Ok thanks the ScreenToWorld function was what it was. I had something similar to this before but it was gigantic so I thought I was doing it wrong. Now just need to figure out how to get textures on this thing.

    gameObject.AddComponent("MeshFilter");
    gameObject.AddComponent("MeshRenderer");
    gameObject.transform.position = Camera.mainCamera.transform.position;
    gameObject.transform.position.z = 4;
    var mesh : Mesh = GetComponent(MeshFilter).mesh;
	var aa = Camera.mainCamera.ScreenToWorldPoint(Vector3(0,0,0));
	var ab = Camera.mainCamera.ScreenToWorldPoint(Vector3(Camera.mainCamera.pixelWidth,0,0));
	var ac = Camera.mainCamera.ScreenToWorldPoint(Vector3(0,Camera.mainCamera.pixelHeight,0));
	var ad = Camera.mainCamera.ScreenToWorldPoint(Vector3(Camera.mainCamera.pixelWidth,Camera.mainCamera.pixelHeight,0));

    mesh.Clear();
    mesh.vertices = [ab, aa, ac, ad];
    mesh.uv = [Vector2 (0, 0), Vector2 (0, 0), Vector2 (0, 0), Vector2 (0, 0)];
    mesh.triangles = [0, 1, 2,
    	                 0, 2, 3];

You could use a GUITexture instead. If you set all the pixel inset values to 0 and use 1,1 as the scale, it’s automatically as big as the screen, regardless of resolution. The only slightly tricky part is making a GUITexture the background, but that’s accomplished by using a separate camera for the GUITexture, and another camera for rendering everything else on top.

–Eric

Well, I wanted to drag a plane to my scene, scale it as needed and then use my own 2d collision function on it for a 2d game.
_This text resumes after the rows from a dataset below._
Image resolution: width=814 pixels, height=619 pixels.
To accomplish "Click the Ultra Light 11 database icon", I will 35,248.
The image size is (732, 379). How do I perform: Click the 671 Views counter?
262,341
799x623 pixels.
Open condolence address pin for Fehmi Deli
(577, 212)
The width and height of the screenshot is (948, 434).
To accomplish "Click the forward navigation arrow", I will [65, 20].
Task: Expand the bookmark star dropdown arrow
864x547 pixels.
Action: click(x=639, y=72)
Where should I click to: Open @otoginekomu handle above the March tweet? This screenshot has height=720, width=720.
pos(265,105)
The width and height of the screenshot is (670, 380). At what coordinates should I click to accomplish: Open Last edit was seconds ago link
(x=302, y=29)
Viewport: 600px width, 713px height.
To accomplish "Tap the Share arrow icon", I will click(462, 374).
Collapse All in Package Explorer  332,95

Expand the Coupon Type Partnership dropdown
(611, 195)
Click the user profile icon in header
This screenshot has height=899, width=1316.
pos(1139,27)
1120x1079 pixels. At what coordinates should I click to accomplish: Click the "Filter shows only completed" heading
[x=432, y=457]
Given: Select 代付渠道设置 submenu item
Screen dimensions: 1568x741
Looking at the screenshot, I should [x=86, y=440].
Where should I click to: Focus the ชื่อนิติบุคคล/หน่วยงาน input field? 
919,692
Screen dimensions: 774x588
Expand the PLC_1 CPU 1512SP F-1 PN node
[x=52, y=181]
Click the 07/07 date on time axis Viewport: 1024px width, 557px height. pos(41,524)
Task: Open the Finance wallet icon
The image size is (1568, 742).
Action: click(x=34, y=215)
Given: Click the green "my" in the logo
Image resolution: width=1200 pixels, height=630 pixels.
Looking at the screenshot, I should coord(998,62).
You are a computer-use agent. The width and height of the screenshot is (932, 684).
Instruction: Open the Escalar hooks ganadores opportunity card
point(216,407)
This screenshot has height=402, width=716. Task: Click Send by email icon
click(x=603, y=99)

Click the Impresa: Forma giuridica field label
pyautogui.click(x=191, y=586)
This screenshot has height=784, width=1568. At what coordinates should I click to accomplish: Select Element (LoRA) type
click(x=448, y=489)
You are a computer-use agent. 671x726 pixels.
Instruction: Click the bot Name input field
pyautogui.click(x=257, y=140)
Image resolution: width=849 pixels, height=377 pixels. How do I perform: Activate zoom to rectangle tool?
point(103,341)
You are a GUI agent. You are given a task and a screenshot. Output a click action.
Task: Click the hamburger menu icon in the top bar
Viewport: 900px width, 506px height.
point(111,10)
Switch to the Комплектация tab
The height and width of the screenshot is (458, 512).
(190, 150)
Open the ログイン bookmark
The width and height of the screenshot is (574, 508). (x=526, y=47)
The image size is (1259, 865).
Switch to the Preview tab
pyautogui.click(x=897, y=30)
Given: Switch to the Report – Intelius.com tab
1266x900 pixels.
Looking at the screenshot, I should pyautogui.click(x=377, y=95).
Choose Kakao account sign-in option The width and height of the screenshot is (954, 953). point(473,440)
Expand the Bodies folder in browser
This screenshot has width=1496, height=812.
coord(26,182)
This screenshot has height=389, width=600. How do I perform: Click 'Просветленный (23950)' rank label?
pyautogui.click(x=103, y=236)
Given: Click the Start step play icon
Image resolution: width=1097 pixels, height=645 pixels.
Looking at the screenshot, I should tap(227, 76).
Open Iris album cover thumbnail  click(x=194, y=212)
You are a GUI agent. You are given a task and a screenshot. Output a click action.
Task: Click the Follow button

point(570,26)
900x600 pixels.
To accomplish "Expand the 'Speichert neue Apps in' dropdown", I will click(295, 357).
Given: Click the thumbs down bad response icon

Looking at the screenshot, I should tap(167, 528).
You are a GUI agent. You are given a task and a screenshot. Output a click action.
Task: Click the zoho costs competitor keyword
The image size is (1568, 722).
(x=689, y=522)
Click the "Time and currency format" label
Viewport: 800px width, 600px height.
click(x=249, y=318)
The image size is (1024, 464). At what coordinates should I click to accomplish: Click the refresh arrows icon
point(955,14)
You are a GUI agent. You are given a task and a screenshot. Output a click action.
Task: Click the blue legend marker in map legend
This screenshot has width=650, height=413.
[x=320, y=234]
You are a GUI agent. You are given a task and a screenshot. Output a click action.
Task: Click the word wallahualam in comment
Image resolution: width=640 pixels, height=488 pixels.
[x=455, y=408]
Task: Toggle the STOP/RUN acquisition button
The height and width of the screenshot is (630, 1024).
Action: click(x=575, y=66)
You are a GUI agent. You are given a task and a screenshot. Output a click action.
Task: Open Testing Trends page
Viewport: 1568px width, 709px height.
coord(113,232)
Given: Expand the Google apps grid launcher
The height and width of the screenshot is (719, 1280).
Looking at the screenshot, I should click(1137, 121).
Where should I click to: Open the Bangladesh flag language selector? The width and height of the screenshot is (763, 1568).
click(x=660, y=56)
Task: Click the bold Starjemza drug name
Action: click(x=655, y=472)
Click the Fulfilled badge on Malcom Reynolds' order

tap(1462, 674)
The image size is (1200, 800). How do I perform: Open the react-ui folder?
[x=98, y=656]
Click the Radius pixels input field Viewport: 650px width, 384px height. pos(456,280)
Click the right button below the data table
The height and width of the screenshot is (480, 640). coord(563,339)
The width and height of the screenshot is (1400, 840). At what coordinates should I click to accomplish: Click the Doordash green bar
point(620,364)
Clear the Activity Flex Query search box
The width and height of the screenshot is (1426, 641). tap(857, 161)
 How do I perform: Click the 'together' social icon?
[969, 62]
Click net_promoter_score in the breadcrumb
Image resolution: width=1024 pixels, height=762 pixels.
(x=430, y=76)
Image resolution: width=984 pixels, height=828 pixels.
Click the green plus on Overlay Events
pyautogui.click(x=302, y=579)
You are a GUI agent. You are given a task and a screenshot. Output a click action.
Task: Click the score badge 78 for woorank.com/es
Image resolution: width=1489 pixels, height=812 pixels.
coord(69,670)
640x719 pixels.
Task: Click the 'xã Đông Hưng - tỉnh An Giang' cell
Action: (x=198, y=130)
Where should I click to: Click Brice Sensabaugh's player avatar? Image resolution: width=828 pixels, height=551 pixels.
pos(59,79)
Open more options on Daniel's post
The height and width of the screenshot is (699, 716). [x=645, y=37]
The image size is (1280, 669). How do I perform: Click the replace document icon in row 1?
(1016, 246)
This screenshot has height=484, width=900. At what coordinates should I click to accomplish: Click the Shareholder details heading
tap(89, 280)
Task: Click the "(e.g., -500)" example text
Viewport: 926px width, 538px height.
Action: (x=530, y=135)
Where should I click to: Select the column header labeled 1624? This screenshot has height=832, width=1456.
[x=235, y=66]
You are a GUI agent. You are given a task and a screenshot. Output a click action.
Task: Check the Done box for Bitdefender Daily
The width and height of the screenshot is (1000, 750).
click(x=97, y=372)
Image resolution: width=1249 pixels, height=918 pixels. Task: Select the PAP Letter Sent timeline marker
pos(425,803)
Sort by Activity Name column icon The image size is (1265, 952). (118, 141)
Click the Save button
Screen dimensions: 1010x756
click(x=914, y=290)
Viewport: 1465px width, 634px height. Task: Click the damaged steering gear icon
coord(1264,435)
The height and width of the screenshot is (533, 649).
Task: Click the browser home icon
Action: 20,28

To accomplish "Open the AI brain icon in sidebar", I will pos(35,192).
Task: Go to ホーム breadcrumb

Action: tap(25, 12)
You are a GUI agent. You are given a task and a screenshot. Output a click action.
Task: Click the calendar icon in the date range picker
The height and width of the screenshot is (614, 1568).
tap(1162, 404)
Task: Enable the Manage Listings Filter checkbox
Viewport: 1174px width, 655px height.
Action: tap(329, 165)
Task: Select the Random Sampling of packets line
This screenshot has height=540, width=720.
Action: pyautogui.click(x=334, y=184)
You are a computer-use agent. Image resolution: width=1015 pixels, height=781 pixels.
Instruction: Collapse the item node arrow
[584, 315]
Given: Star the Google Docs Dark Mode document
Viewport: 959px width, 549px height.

I did something that could work for your needs. Manually place an empty game object in each of your plane borders. You could even use just 2 of them for the top-left and bottom-right corners. Then, as you scale the plane, this game objects will adjust properly. Then, you can ask for their transform.position to measure the plane dimensions or to know the position of each edge/corner. Remember that the unity editor will display local positions. In code you will get the position in global space (that’s what you need) unless you use transform.localPosition. If you know how to do some editor scripts, you could even print your current plane dimensions as you resize them in the editor, so you don’t need to be playing to have the measures you are looking for. I hope this helps.

Something like this will do:

		//Get camera component
		cam = GetComponent<Camera>();
		//Add a quad as a parent to Camera gameobject
		//Transform
		go = new GameObject("Quad");
		
		go.transform.localPosition = Vector3.zero;
		go.transform.localRotation = Quaternion.identity;
		go.transform.parent = transform;
		//Mesh
		go.AddComponent("MeshFilter");
		go.AddComponent("MeshRenderer");
		go_Renderer = go.GetComponent<Renderer>();
		go_Mesh = go.GetComponent<MeshFilter>().mesh;
		go_Mesh.Clear();
		go_Mesh.vertices = new Vector3[] {
			cam.ScreenToWorldPoint(new Vector3(0, 0, cam.nearClipPlane + 0.1f)),
			cam.ScreenToWorldPoint(new Vector3(0, cam.pixelHeight, cam.nearClipPlane + 0.1f)),
			cam.ScreenToWorldPoint(new Vector3(cam.pixelWidth, cam.pixelHeight, cam.nearClipPlane + 0.1f)),
			cam.ScreenToWorldPoint(new Vector3(cam.pixelWidth, 0, cam.nearClipPlane + 0.1f))
		};
		go_Mesh.uv = new Vector2[] {
			new Vector2(0, 0), new Vector2(0, 1),
			new Vector2(1, 1), new Vector2(1, 0)
		};
		go_Mesh.triangles = new int[] {0, 1, 2, 0, 2, 3};

play with nearclip plane values, or just leave it as it is and do the material on this same as skybox render queue.